Data-Driven Predictive Control for Stochastic Descriptor Systems: An Innovation-Based Approach Handling Non-Causal Dynamics

TL;DR

This paper introduces a data-driven predictive control method for stochastic descriptor systems with algebraic constraints and non-causal dynamics, using an innovation-based approach that avoids explicit system identification.

Contribution

It extends Willems' Fundamental Lemma to stochastic descriptor systems and develops an Inno-DeePC algorithm for effective control without system identification.

Findings

Successfully handles non-causal stochastic dynamics

Demonstrates effectiveness on a DC microgrid example

Provides a practical data-driven control framework

Abstract

Descriptor systems arise naturally in applications governed by algebraic constraints, such as power networks and chemical processes.

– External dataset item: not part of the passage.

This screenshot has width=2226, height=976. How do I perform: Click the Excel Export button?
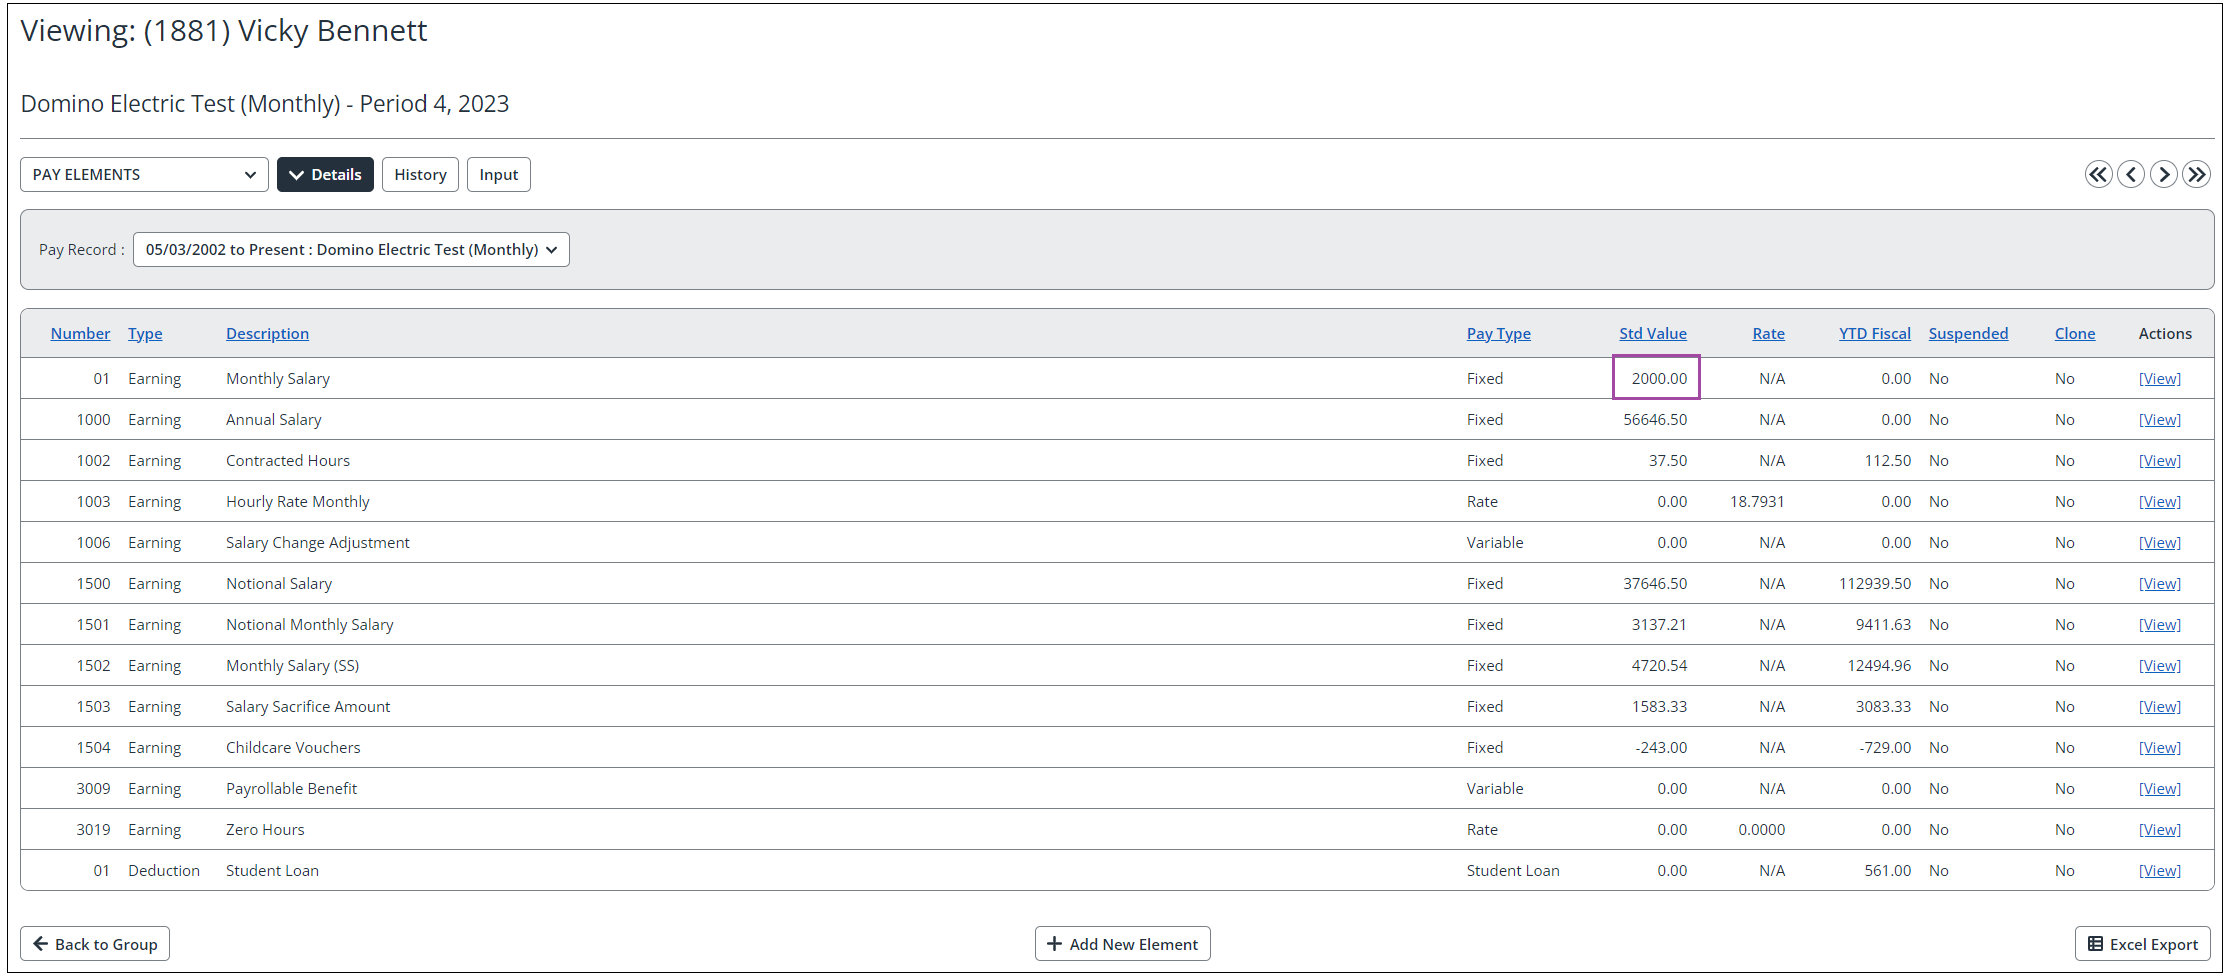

The singular system matrix in descriptor systems may introduce non-causal dynamics, where the current output depends on future inputs and, in the presence of stochastic process and measurement noise, on future noise realizations as well. This paper proposes a data-driven predictive control framework for stochastic descriptor systems that accommodates algebraic constraints and impulsive modes without explicit system identification. A causal innovation representation is constructed by augmenting the system state with a noise buffer that encapsulates the non-causal stochastic interactions, transforming the descriptor system into an equivalent proper state-space form. Willems' Fundamental Lemma is then extended to the innovation form with fully data-verifiable conditions. Building on these results, a practical Inno-DeePC algorithm is developed that integrates offline innovation estimation and online predictive control. Numerical experiments on a direct-current (DC) microgrid demonstrate the effectiveness of the proposed approach for stochastic descriptor systems.